- [PAGE EXTRACT]
────────────────

Temperature dependent raman and photoluminescence of an individual Sn-doped CdS branched nanostructure

Micro/nanoscale branched comb-like semiconductor structures have stimulated intensive interest due to their novel properties and potential applications on nanoscale optical and optoelectronic devices [1–4], which extends their structural dimensionality and complexity greatly, providing more functions [5]. In particular, orderly branched nanostructures, such as natural nanowire arrays, will promote the realization of array devices due to their superior array characteristics [6]. Recently, the 2-dimensionally ZnO and CdS comb-like structures with well-aligned branches have been utilized to fabricate high sensitive array sensors and nanocantilever arrays [7–9]. The comb-like Cu₂O nanorod-based structures synthesized by an etching method demonstrated great potentials as both electrochemical and gas sensors [10].

One-dimensional (1D) CdS nanowire have shown many unique properties to support their wide applications on waveguide devices, nanosensors, electrically driven lasers, solar cells and light-emitting diodes [11–14]. By integrating noncollapsed, vertically aligned and free-standing nanowires, a good p-n junction occurs in the array structure leading to nanowire-based electrically driven devices [15]. The CdS nanorod/nanowire emitters with better alignment exhibit better field-emission performance [16]. As we know, the intrinsic physical mechanism, such as the carrier transportation and electron–phonon coupling properties, determines the performance of nanodevices. Although the branched nanostructures have shown many unique properties, many carrier related physical behaviors are still unknown [17–19]. Especially for branched nanowire structures, due to the introduction of trunk–branch junctions, this will have a large influence on their physical behavior compared to nanowires.

In this paper, in order to understand the new physical phenomenon of trunk–branch junction lattices, phase transition and electron–phonon coupling inner monolithic comb-like CdS nanostructures, which were synthesized by the reported methods in [20], temperature (78 K–300 K) dependent Raman and photoluminescence (PL) studies have been performed. The local structure related Raman modes and Raman mapping of an individual branched CdS comb-like structure demonstrate that higher Sn doping in the junction induces higher electron–phonon coupling due to rich localized deformation. The temperature-dependent time-resolved PL also reveals that the electron–phonon interaction plays an important role in the radiative recombination. This underlying information from localized CdS comb-like structures will help us to improve array device performance from complex branched structures.

────────────────

- [PROBLEM DETAILS] Print, word for word, the portion of the CdS nanostructure text that opens with the words "In this paper, in" and closes with "complex branched structures.".

Collected data entries:
────────────────

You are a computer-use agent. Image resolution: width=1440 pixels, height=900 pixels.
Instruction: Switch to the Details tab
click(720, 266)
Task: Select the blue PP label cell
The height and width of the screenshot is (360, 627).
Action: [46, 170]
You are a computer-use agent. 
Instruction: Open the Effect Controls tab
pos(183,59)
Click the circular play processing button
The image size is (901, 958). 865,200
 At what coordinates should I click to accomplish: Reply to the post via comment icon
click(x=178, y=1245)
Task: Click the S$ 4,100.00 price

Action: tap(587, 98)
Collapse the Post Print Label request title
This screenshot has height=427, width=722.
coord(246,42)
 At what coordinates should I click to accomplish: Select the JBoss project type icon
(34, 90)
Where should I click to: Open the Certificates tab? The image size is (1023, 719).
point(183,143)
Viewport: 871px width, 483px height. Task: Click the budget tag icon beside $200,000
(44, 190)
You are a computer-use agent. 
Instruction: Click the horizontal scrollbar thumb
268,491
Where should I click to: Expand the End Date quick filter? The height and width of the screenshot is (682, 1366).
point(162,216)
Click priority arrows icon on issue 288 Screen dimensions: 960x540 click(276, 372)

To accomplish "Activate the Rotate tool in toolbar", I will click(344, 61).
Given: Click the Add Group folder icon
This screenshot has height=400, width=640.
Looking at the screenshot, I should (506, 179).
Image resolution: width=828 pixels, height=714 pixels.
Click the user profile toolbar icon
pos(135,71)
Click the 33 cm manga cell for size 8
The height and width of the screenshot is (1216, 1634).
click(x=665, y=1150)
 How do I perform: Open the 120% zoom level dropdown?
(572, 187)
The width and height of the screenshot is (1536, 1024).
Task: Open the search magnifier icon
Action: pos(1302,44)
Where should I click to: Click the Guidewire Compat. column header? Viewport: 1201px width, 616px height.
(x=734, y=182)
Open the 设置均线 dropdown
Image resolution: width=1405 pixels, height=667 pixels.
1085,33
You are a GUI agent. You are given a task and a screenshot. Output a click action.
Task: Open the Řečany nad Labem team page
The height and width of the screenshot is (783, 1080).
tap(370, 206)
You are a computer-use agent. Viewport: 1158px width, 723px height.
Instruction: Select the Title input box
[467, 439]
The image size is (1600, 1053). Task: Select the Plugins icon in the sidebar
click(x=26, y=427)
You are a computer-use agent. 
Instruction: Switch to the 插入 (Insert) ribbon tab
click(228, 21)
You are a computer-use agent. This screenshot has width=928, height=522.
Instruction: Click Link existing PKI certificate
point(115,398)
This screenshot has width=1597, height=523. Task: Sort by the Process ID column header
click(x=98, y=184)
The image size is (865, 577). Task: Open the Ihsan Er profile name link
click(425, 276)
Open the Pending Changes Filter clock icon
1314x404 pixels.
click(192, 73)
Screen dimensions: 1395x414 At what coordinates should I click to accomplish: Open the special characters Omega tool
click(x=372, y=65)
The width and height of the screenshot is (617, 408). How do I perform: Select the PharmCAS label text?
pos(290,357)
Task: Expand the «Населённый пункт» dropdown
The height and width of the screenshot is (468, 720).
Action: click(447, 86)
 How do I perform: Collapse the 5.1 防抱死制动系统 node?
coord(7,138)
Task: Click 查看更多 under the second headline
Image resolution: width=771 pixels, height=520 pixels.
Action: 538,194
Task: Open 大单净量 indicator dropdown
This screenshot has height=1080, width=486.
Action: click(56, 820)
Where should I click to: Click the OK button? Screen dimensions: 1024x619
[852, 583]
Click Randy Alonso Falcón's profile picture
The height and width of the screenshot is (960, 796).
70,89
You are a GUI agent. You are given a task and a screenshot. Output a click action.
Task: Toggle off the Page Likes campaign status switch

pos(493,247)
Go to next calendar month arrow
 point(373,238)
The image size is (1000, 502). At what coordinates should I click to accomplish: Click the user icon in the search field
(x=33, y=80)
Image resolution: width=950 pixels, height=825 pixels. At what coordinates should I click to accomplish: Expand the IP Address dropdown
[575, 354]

────────────────

- [EXERCISE ANSWER]
In this paper, in order to understand the new physical phenomenon of trunk–branch junction lattices, phase transition and electron–phonon coupling inner monolithic comb-like CdS nanostructures, which were synthesized by the reported methods in [20], temperature (78 K–300 K) dependent Raman and photoluminescence (PL) studies have been performed. The local structure related Raman modes and Raman mapping of an individual branched CdS comb-like structure demonstrate that higher Sn doping in the junction induces higher electron–phonon coupling due to rich localized deformation. The temperature-dependent time-resolved PL also reveals that the electron–phonon interaction plays an important role in the radiative recombination. This underlying information from localized CdS comb-like structures will help us to improve array device performance from complex branched structures.